start Supplied records

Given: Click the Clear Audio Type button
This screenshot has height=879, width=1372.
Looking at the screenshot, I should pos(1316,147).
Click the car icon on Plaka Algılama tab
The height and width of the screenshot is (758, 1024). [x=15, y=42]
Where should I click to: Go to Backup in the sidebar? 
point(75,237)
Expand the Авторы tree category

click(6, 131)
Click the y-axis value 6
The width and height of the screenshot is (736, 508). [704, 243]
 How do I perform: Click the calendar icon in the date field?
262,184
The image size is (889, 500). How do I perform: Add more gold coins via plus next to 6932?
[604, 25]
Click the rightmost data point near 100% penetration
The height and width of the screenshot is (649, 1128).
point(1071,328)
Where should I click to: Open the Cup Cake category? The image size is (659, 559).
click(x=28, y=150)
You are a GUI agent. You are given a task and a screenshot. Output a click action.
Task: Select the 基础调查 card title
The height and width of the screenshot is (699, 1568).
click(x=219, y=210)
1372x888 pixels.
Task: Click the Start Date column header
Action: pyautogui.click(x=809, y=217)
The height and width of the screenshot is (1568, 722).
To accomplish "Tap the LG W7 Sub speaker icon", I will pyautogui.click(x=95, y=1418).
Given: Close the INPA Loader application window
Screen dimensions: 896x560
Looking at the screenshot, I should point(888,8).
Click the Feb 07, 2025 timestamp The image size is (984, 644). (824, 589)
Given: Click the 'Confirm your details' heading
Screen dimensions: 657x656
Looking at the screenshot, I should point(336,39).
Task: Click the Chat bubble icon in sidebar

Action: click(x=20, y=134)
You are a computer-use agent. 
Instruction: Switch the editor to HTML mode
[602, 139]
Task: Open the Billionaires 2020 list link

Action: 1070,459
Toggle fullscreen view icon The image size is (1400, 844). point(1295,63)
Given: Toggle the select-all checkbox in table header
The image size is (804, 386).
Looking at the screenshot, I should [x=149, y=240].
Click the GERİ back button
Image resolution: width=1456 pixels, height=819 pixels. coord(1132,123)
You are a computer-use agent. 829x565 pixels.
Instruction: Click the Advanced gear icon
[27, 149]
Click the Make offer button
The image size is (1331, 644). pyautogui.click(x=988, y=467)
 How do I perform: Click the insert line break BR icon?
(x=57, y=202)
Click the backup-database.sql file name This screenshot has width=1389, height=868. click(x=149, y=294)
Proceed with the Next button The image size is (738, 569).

end Supplied records

**Aim of the task:**
Which lines in the rows above contain the string "point", with case taken into account? Copy out each one of those lines in full.

**Completed task:**
point(75,237)
Click the rightmost data point near 100% penetration
point(1071,328)
Looking at the screenshot, I should point(888,8).
Looking at the screenshot, I should point(336,39).
Toggle fullscreen view icon The image size is (1400, 844). point(1295,63)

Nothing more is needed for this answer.